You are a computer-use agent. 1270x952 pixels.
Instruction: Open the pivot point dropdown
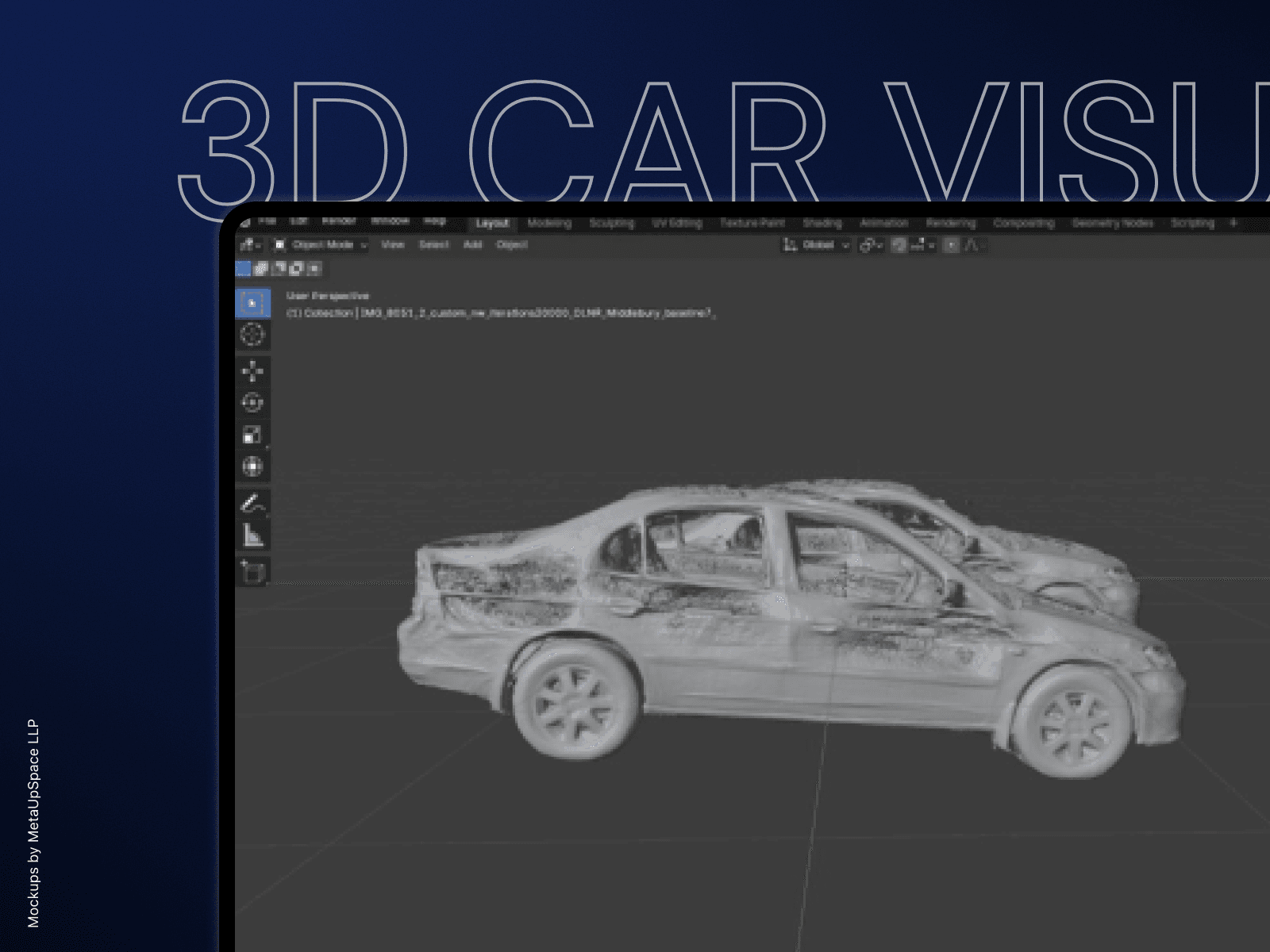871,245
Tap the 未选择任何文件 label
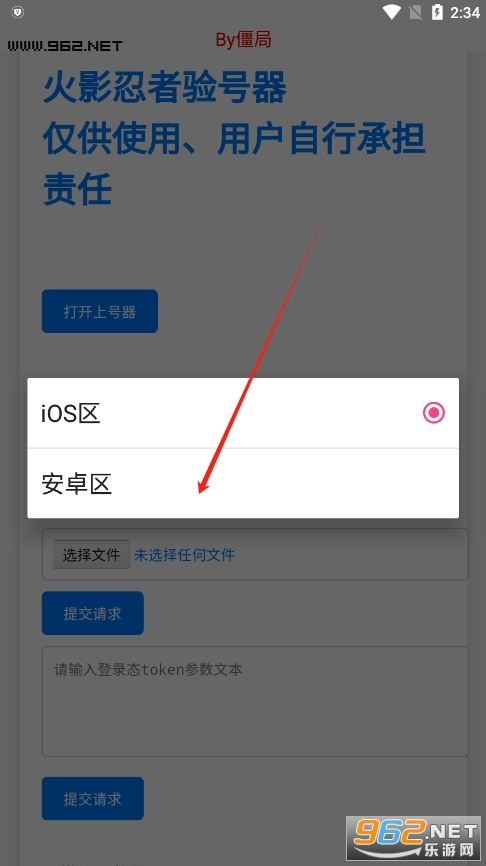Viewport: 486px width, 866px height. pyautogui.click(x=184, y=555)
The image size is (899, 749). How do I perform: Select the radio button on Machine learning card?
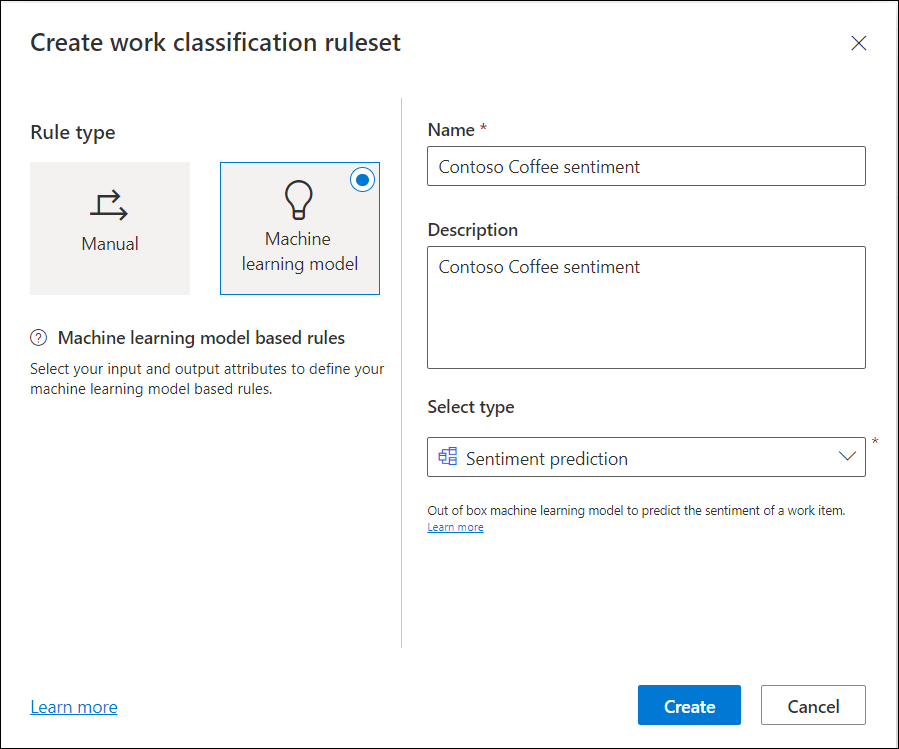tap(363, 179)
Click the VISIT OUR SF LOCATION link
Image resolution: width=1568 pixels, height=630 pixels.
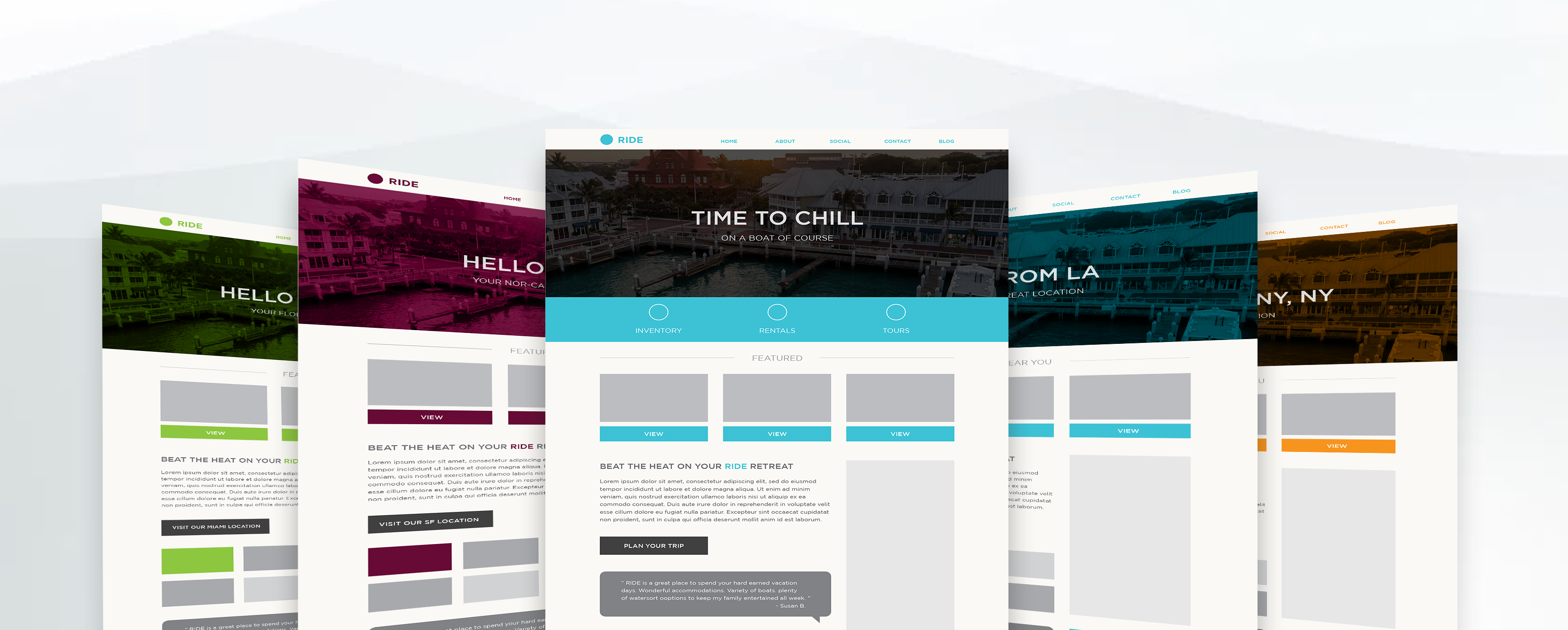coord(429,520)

################

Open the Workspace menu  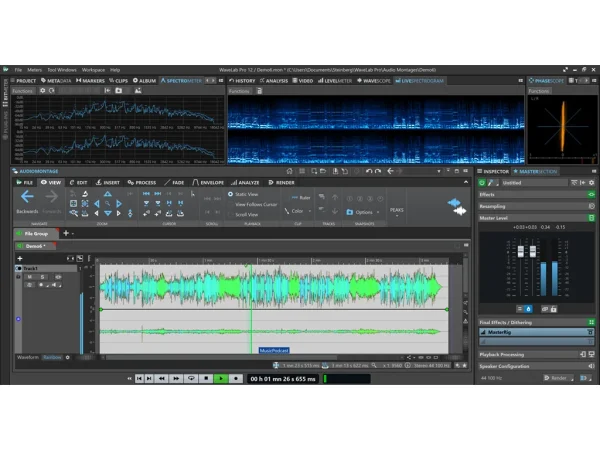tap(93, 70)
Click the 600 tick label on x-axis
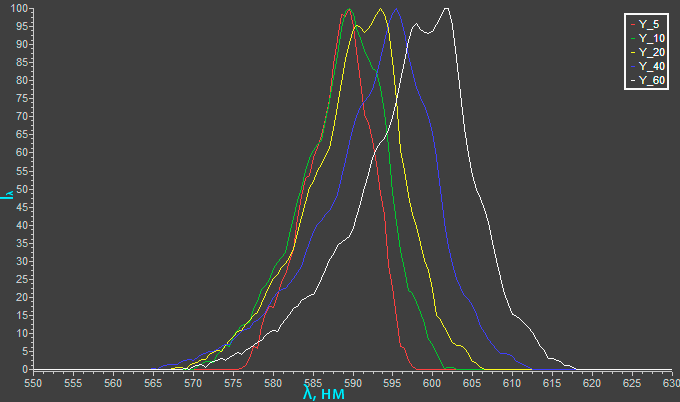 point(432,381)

################

● Exercise
Pictures in the material above should be skipped; print exactly the lines from the one with "You are a computer-use" through the one with "Click the VISIT OUR SF LOCATION link".

● Answer area
You are a computer-use agent. 1270x952 pixels.
Instruction: Open the pivot point dropdown
871,245
Tap the 未选择任何文件 label
Viewport: 486px width, 866px height. pyautogui.click(x=184, y=555)
The image size is (899, 749). How do I perform: Select the radio button on Machine learning card?
tap(363, 179)
Click the VISIT OUR SF LOCATION link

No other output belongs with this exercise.